I'm afraid this isn't going to be a particularly interesting post, just a reflection of various things.
Firstly, I would like to offer those that have read my CFS/ ME blog post the most heartfelt thanks <3 considering struggling with words and thinking clearly is one of the symptoms of the illness that I find the most frustrating, it feels very surreal to have had such positive feedback telling me I've explained the illness really well! You are all more than welcome to share it with your friends if it helps them understand in any way. I'm sorry it's so long, I wish I could have made it shorter but there's so much to say - I could have gone on for much longer as well!
On the back of the blog post and the lovely feedback it got, I am planning to make a YouTube video based on what I talked about, purely as another way of hopefully raising awareness and trying to provide people with an insight into the illness.
I'm very excited about having the opportunity to share it in such a public way, though incredibly nervous because I'm self-conscious and I'm opening myself up not just to potential criticism for what I say, but also for how I say it and how I look etc. Because I was picked on in school I'm really worried about those sorts of things - but hopefully I won't receive any nasty comments so it won't matter ;-)
In other news, I started Duloxetine today. I was on Venlafaxine 150mg. To transfer me on to Duloxetine smoothly, my GP moved me down to Venlafaxine 75mg which I was on for a week, which ended yesterday. I haven't had any side effects from the Duloxetine that I've noticed but obviously it's very early on so my body might not be responding yet. I do think that I'm feeling the drop in dosage of Venlafaxine now though (obviously a delayed reaction). Last time I was reduced to 75mg I felt very, very foggy mentally and felt like I was looking at everything and nothing was registering, that sort of thing.

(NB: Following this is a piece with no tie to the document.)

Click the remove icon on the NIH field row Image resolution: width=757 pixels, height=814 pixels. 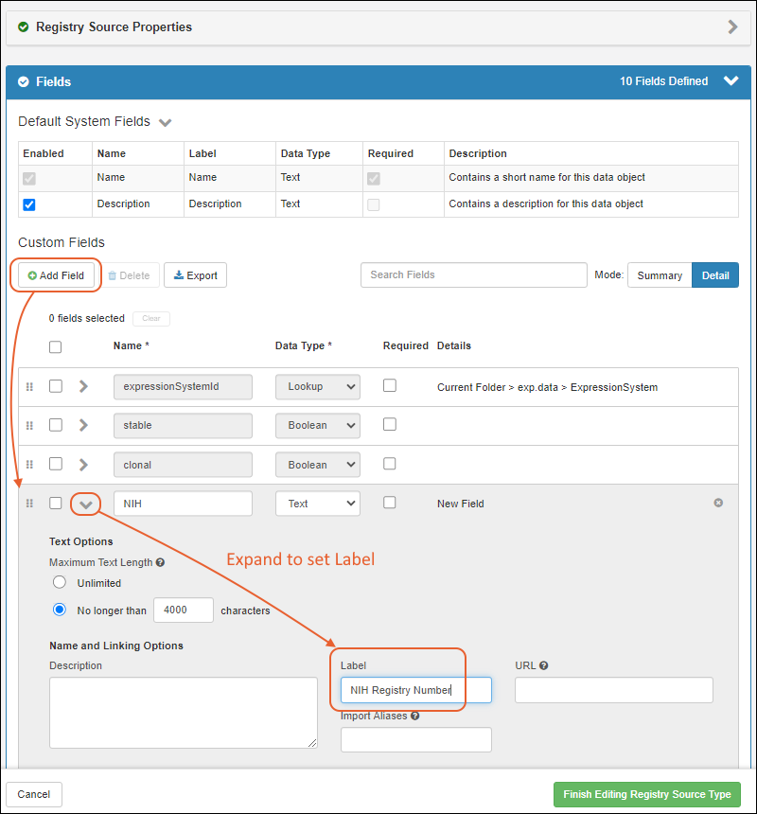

That sensation is back again. I hope it goes away over the next couple of days as the Duloxetine kicks in but we'll see. On the plus side, today's actually been good M.E.-wise. I haven't been as bad as I usually am so it was nice to have a bit of freedom with what I could do.

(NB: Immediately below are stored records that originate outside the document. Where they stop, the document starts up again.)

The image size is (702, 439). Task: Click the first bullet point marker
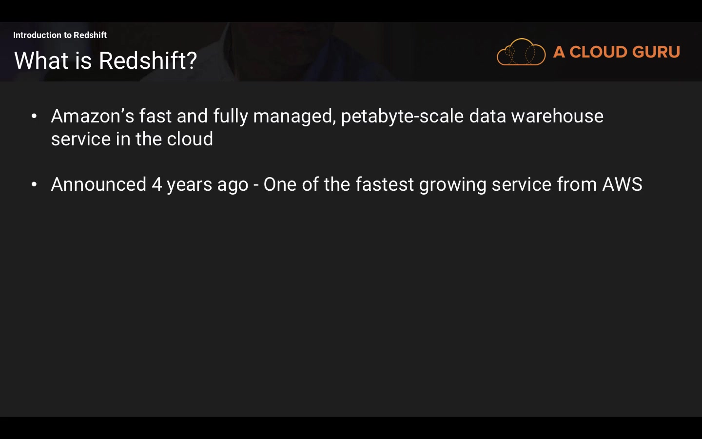click(34, 116)
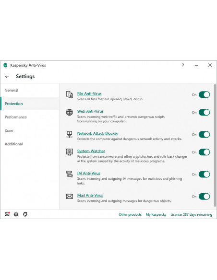
Task: Click the support agent icon in footer
Action: point(25,214)

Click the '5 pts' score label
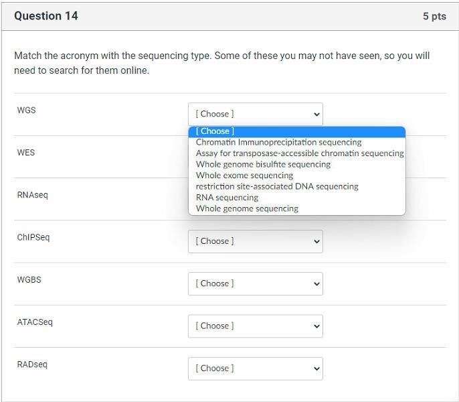point(434,16)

What is bugging me at the moment is uni work. I have a 5000 word project overdue from May. I can't concentrate for long enough, I can't analyse deeply enough and I can't think clearly enough to grasp the ideas I want to write about, to conceptualise such complicated stuff. I study History, and the question is "how is the body depicted in Leni Riefenstahl's 'Olympia'?" (a film from 1936) so it's even harder - trying to work out how to analyse the film, what order to do so in, what to say about it, what I want my argument to be, which historians I'm going to bring in, and how to make it 'historical' rather than something more suited to film studies. I'm not very good at analysing visual images, especially when it's a documentary about the Olympics :| I also have two completely different opinions about the film but if I write them both I'm just going to contradict myself. What's worse is the department are so fussy and so bloody finicky about what they like in an essay, I have no idea what makes a 'good' essay and am struggling to work out exactly what it is I'm meant to be aiming for. I'm just really hitting a barrier with this and it's very very very frustrating as all I want to do is finish it and have a break, and not feel guilty for not doing uni work. I have two exams in September that I need to start revising for but the longer I work on the project the longer I put off exam revision as I can't cope with doing both at the same time.
Other than that there's not much going on, but eurgh I'm struggling.